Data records
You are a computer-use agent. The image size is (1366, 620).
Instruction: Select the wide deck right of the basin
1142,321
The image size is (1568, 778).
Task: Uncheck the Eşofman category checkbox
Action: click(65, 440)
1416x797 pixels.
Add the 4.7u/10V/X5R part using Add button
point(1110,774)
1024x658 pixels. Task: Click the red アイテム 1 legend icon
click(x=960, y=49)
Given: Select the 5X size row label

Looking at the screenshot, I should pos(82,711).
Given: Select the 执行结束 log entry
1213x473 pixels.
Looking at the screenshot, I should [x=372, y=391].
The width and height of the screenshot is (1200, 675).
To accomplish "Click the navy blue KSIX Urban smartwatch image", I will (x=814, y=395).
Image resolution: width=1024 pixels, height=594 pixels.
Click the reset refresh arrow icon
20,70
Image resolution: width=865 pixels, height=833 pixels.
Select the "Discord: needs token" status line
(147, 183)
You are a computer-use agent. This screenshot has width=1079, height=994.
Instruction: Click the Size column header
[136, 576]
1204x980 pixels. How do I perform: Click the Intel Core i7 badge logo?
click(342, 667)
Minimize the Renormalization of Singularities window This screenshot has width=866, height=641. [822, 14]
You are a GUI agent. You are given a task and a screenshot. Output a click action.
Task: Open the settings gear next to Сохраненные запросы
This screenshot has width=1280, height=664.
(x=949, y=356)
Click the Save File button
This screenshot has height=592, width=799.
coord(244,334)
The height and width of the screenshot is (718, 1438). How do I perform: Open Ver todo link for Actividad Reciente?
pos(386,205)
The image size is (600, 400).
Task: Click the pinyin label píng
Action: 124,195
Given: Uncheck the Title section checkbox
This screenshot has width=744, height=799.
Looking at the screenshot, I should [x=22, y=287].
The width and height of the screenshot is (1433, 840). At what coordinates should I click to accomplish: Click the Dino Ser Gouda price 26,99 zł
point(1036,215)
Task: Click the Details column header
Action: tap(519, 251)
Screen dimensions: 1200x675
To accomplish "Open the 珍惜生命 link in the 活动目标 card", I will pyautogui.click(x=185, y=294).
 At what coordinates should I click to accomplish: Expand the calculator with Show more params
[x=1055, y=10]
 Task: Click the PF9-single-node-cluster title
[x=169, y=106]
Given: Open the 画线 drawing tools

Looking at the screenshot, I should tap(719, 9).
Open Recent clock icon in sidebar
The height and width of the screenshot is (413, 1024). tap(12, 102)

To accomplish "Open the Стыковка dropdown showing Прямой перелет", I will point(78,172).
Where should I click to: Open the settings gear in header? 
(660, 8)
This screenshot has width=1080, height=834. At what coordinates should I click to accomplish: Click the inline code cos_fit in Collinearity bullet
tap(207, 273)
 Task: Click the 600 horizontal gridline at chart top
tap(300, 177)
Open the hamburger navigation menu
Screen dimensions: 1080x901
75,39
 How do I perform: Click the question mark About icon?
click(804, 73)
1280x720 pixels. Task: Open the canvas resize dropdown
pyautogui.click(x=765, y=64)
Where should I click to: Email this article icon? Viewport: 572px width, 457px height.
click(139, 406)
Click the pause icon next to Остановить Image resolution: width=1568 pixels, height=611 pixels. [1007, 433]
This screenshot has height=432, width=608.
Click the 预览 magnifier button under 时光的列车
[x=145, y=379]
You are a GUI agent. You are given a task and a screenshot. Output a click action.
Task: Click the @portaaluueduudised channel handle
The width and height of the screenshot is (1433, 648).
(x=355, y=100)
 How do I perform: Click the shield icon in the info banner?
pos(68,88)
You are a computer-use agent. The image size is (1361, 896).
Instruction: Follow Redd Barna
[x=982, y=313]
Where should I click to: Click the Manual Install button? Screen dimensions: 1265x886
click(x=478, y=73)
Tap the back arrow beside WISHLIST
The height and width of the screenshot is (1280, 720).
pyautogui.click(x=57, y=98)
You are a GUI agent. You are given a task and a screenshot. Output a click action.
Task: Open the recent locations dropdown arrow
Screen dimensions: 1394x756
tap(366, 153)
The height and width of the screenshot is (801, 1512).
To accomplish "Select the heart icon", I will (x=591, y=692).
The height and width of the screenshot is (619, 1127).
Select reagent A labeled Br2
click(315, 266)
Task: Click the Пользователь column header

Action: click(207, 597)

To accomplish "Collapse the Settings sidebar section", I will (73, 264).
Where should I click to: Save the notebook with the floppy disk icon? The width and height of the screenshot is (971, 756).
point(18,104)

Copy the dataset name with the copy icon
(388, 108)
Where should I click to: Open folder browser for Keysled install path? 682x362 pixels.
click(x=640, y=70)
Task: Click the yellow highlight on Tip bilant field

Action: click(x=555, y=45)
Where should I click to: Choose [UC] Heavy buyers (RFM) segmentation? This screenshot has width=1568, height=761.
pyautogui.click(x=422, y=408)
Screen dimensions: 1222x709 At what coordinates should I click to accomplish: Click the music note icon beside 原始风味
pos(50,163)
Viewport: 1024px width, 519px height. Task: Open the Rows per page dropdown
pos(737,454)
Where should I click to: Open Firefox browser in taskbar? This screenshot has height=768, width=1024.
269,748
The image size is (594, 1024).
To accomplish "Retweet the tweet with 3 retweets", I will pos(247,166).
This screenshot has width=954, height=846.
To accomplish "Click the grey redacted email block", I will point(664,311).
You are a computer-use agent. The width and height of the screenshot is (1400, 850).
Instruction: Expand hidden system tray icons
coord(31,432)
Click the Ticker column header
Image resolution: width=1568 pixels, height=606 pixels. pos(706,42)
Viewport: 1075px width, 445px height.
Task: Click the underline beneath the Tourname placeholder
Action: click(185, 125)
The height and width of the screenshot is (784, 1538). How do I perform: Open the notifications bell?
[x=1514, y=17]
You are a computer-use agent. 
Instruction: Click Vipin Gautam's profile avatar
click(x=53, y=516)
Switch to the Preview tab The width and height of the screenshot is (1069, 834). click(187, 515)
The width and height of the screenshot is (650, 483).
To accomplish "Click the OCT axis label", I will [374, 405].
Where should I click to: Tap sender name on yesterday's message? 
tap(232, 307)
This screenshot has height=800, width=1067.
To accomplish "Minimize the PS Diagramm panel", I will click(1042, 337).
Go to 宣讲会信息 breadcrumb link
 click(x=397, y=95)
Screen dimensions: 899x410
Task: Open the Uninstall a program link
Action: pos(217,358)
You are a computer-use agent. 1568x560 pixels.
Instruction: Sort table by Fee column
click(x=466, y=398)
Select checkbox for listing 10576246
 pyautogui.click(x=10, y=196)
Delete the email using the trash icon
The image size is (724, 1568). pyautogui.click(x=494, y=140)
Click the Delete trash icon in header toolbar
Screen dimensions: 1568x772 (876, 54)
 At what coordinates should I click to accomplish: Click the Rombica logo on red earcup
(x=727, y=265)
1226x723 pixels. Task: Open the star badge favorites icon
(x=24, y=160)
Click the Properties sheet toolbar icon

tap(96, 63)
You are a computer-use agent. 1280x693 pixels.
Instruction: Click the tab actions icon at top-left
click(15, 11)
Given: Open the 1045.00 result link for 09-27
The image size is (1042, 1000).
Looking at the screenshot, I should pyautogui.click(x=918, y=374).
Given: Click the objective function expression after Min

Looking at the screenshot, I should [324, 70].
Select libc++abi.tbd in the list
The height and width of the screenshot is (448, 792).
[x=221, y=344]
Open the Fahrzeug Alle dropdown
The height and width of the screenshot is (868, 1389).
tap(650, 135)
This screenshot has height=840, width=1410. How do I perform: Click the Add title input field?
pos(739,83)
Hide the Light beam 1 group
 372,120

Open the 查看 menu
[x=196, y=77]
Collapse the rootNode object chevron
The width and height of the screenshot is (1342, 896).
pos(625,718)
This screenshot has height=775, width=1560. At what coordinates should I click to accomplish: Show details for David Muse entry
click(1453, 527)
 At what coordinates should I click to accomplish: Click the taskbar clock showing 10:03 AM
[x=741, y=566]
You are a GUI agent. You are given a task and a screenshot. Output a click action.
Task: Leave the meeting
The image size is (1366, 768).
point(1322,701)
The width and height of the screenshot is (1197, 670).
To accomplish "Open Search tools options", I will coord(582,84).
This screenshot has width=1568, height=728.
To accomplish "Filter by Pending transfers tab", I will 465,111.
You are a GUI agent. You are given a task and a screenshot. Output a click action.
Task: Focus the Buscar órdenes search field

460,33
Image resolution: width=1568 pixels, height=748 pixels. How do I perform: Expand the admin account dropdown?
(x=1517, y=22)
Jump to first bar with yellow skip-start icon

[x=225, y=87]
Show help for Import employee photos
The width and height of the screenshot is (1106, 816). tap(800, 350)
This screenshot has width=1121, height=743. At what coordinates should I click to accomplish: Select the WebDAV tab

**DIRECTIONS:**
Copy, without any change, the lines above from the one containing "The width and height of the screenshot is (1342, 896)." to the end, both ends included. Add nothing else.

**YOUR RESPONSE:**
The width and height of the screenshot is (1342, 896).
pos(625,718)
This screenshot has height=775, width=1560. At what coordinates should I click to accomplish: Show details for David Muse entry
click(1453, 527)
 At what coordinates should I click to accomplish: Click the taskbar clock showing 10:03 AM
[x=741, y=566]
You are a GUI agent. You are given a task and a screenshot. Output a click action.
Task: Leave the meeting
The image size is (1366, 768).
point(1322,701)
The width and height of the screenshot is (1197, 670).
To accomplish "Open Search tools options", I will coord(582,84).
This screenshot has width=1568, height=728.
To accomplish "Filter by Pending transfers tab", I will 465,111.
You are a GUI agent. You are given a task and a screenshot. Output a click action.
Task: Focus the Buscar órdenes search field

460,33
Image resolution: width=1568 pixels, height=748 pixels. How do I perform: Expand the admin account dropdown?
(x=1517, y=22)
Jump to first bar with yellow skip-start icon

[x=225, y=87]
Show help for Import employee photos
The width and height of the screenshot is (1106, 816). tap(800, 350)
This screenshot has width=1121, height=743. At what coordinates should I click to accomplish: Select the WebDAV tab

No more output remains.